#### [The records]
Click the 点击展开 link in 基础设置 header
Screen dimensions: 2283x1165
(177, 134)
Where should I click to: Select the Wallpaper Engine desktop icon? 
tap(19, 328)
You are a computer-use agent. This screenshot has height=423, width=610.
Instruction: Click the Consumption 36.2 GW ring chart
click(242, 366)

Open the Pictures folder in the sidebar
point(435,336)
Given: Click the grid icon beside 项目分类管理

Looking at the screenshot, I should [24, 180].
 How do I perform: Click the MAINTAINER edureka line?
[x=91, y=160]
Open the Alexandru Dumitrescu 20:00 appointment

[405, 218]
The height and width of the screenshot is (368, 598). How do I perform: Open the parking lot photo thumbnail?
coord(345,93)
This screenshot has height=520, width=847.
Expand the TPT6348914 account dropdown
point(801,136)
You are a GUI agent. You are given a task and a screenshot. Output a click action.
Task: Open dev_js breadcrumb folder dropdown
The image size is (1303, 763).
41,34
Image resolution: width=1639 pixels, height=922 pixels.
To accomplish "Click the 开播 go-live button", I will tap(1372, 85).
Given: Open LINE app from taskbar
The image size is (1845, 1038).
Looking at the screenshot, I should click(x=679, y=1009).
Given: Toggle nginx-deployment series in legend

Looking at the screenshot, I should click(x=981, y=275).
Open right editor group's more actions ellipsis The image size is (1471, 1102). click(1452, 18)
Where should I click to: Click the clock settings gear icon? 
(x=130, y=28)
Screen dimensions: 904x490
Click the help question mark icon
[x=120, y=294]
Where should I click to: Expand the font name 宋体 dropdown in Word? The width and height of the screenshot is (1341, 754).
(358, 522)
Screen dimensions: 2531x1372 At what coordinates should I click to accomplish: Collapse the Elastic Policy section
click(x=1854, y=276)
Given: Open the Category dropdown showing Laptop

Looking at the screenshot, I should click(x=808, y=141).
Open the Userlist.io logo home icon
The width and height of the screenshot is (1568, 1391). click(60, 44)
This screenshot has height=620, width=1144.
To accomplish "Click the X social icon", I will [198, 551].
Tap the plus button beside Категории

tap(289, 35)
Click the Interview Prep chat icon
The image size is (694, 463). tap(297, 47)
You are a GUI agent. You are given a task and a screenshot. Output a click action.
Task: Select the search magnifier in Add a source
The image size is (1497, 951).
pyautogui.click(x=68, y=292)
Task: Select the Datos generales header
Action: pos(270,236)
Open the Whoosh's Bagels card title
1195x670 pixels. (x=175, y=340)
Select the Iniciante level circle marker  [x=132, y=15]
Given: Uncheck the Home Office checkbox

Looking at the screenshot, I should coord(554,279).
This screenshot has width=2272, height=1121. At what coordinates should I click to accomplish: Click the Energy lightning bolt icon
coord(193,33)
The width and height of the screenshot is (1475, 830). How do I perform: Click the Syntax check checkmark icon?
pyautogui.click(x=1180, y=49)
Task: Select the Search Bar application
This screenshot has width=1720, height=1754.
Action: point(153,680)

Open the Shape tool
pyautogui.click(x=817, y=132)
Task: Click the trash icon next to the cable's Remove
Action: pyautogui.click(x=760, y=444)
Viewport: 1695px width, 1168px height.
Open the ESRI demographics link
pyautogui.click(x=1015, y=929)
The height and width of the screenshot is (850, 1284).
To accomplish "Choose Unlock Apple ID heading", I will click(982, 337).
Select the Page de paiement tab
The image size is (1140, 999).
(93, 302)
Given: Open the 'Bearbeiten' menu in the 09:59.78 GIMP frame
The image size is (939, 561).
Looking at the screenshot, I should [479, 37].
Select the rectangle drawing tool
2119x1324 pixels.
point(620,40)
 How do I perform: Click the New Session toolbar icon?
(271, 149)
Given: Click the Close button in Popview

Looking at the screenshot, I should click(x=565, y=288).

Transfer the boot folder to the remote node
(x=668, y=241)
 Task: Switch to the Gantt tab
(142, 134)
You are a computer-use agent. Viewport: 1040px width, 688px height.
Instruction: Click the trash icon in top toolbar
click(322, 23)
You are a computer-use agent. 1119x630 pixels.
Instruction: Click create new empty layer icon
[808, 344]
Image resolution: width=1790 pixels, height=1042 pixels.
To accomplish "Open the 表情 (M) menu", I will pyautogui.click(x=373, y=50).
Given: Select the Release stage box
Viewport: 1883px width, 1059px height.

#### [Your task]
Return each line of the data exactly as written above.

#### [Response below]
Click the 点击展开 link in 基础设置 header
Screen dimensions: 2283x1165
(177, 134)
Where should I click to: Select the Wallpaper Engine desktop icon? 
tap(19, 328)
You are a computer-use agent. This screenshot has height=423, width=610.
Instruction: Click the Consumption 36.2 GW ring chart
click(242, 366)

Open the Pictures folder in the sidebar
point(435,336)
Given: Click the grid icon beside 项目分类管理

Looking at the screenshot, I should [24, 180].
 How do I perform: Click the MAINTAINER edureka line?
[x=91, y=160]
Open the Alexandru Dumitrescu 20:00 appointment

[405, 218]
The height and width of the screenshot is (368, 598). How do I perform: Open the parking lot photo thumbnail?
coord(345,93)
This screenshot has height=520, width=847.
Expand the TPT6348914 account dropdown
point(801,136)
You are a GUI agent. You are given a task and a screenshot. Output a click action.
Task: Open dev_js breadcrumb folder dropdown
The image size is (1303, 763).
41,34
Image resolution: width=1639 pixels, height=922 pixels.
To accomplish "Click the 开播 go-live button", I will tap(1372, 85).
Given: Open LINE app from taskbar
The image size is (1845, 1038).
Looking at the screenshot, I should click(x=679, y=1009).
Given: Toggle nginx-deployment series in legend

Looking at the screenshot, I should click(x=981, y=275).
Open right editor group's more actions ellipsis The image size is (1471, 1102). click(1452, 18)
Where should I click to: Click the clock settings gear icon? 
(x=130, y=28)
Screen dimensions: 904x490
Click the help question mark icon
[x=120, y=294]
Where should I click to: Expand the font name 宋体 dropdown in Word? The width and height of the screenshot is (1341, 754).
(358, 522)
Screen dimensions: 2531x1372 At what coordinates should I click to accomplish: Collapse the Elastic Policy section
click(x=1854, y=276)
Given: Open the Category dropdown showing Laptop

Looking at the screenshot, I should click(x=808, y=141).
Open the Userlist.io logo home icon
The width and height of the screenshot is (1568, 1391). click(60, 44)
This screenshot has height=620, width=1144.
To accomplish "Click the X social icon", I will [198, 551].
Tap the plus button beside Категории

tap(289, 35)
Click the Interview Prep chat icon
The image size is (694, 463). tap(297, 47)
You are a GUI agent. You are given a task and a screenshot. Output a click action.
Task: Select the search magnifier in Add a source
The image size is (1497, 951).
pyautogui.click(x=68, y=292)
Task: Select the Datos generales header
Action: pos(270,236)
Open the Whoosh's Bagels card title
1195x670 pixels. (x=175, y=340)
Select the Iniciante level circle marker  [x=132, y=15]
Given: Uncheck the Home Office checkbox

Looking at the screenshot, I should coord(554,279).
This screenshot has width=2272, height=1121. At what coordinates should I click to accomplish: Click the Energy lightning bolt icon
coord(193,33)
The width and height of the screenshot is (1475, 830). How do I perform: Click the Syntax check checkmark icon?
pyautogui.click(x=1180, y=49)
Task: Select the Search Bar application
This screenshot has width=1720, height=1754.
Action: point(153,680)

Open the Shape tool
pyautogui.click(x=817, y=132)
Task: Click the trash icon next to the cable's Remove
Action: pyautogui.click(x=760, y=444)
Viewport: 1695px width, 1168px height.
Open the ESRI demographics link
pyautogui.click(x=1015, y=929)
The height and width of the screenshot is (850, 1284).
To accomplish "Choose Unlock Apple ID heading", I will click(982, 337).
Select the Page de paiement tab
The image size is (1140, 999).
(93, 302)
Given: Open the 'Bearbeiten' menu in the 09:59.78 GIMP frame
The image size is (939, 561).
Looking at the screenshot, I should [479, 37].
Select the rectangle drawing tool
2119x1324 pixels.
point(620,40)
 How do I perform: Click the New Session toolbar icon?
(271, 149)
Given: Click the Close button in Popview

Looking at the screenshot, I should click(x=565, y=288).

Transfer the boot folder to the remote node
(x=668, y=241)
 Task: Switch to the Gantt tab
(142, 134)
You are a computer-use agent. Viewport: 1040px width, 688px height.
Instruction: Click the trash icon in top toolbar
click(322, 23)
You are a computer-use agent. 1119x630 pixels.
Instruction: Click create new empty layer icon
[808, 344]
Image resolution: width=1790 pixels, height=1042 pixels.
To accomplish "Open the 表情 (M) menu", I will pyautogui.click(x=373, y=50).
Given: Select the Release stage box
Viewport: 1883px width, 1059px height.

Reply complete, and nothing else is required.